The Boston Red Sox are heading home for the offseason. Friday night, the Red Sox dropped Game 6 of the ALCS to the Houston Astros at Minute Maid Park (HOU 5, BOS 0). Boston lost three straight games (including two at Fenway Park) after taking a 2-1 series lead. The Astros are going to the World Series and the Red Sox now must pick up the pieces.
“It’s an amazing group. It’s a group that we will always remember,” Red Sox manager Alex Cora said after Game 6. “In the offseason trying to recruit players and trying to buy into the concept that we were going to be good, it was hard. But at the end of the day, we did an amazing job to have that meeting. Not too many teams can say that they’re in the League Championship Series, and I know it doesn’t sound great, to have that meeting it means something, right?”
“Overachieved” probably isn’t the correct word, though the Red Sox were better than expected this season. They were terrible a year ago, finishing with baseball’s fourth worst record in the 60-game season, but this year they won 92 games despite preseason forecasts pegging them as a true talent 85-88 win team. The postseason berth was their first since their World Series title run in 2018.
The offense was very good overall despite being silenced in Games 5-6. The Red Sox scored the fourth-most runs per game during the regular season and almost the entire starting lineup will return next year, assuming JD Martinez doesn’t opt out and catcher Christian Vázquez’s option is exercised. Boston will have to re-sign or replace Kyle Schwarber, though top prospect Jarren Duran awaits a bigger role.
For Boston, the offense will be spent improving — or trying to improve, since it’s easier said than done — a pitching staff that ranked middle of the pack more than great. Nathan Eovaldi had a tremendous season, ALCS Game 4 relief appearance notwithstanding, and Tanner Houck and Garrett Whitlock are long-term keepers. Chris Sale’s return from Tommy John surgery went reasonably well.
That said, middle of the pack is middle of the pack, and this is the tentative 2022 rotation as the Red Sox head into the offseason:
- RHP Nathan Eovaldi
- LHP Chris Sale (first full season back from Tommy John surgery)
- RHP Nick Pivetta
- RHP Tanner Houck (threw only 100 1/3 innings in 2021)
- ???
Stalwart Eduardo Rodriguez is a free agent, ditto Martin Pérez and Garrett Richards, who were so ineffective this summer that they were demoted to the bullpen. Prospects Connor Seabold and Kutter Crawford await longer auditions, and the Red Sox could be tempted to transition Whitlock into a starter (that would only create a need in the bullpen then). Clearly though, there is room for improvement in that rotation.

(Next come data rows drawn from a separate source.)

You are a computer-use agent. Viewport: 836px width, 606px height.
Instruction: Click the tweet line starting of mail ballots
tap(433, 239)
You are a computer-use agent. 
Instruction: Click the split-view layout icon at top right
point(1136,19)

The Red Sox should — should — have money to spend this winter. They stayed under the luxury-tax threshold the last two seasons, going so far as to the trade the franchise’s best homegrown player since Carl Yastrzemski to get it done last year, though there’s no good reason to stay under again in 2022. Assuming there is a luxury tax in the new collective bargaining agreement, that is.
Perez, Richards, Rodriguez, Adam Ottavino and a few others come off the books this offseason. The Red Sox have to start thinking about a long-term deal for Rafael Devers, which would eat into any offseason spending room should something get done, but there is still money to be spent. Money to spend and motivation to spend it, I would think.
Robbie Ray will be the top free agent starter this offseason, though a one-year “prove yourself” contract for Justin Verlander or Noah Syndergaard would be awfully tempting. The Athletics could be active moving out their expensive players, which would make Chris Bassitt and Sean Manaea possible trade targets. The current Red Sox rotation has upside. They could use someone who can reliably provide innings at this point.
Beyond the pitching staff, the Red Sox need to figure out second base — Christian Arroyo played well in spurts this season but isn’t someone who stops you from looking for an upgrade — and improve their position player depth overall. Their first two pinch-hitters off the bench in Game 6 were Danny Santana and Travis Shaw, and reader, that is not good.
There’s no reason to think the Rays won’t contend next year. The Blue Jays are on the verge of becoming a powerhouse, and even when the Yankees have a tumultuous and disappointing season, they still win 92 games and go to the postseason, like this year. The 2021 AL East is the first five-team division ever with four 90-win teams. It should be even more competitive next season.
The Red Sox were better than expected this season and they’re a team on the rise. They also have some clear needs, especially on the pitching side, and they should — again, should — have the financial wherewithal to attack those needs with high-end solutions. Under-the-radar pickups are fun. When you’re a big-market team with massive payroll capabilities though, sometimes you have to be a hammer and treat your weaknesses like a nail.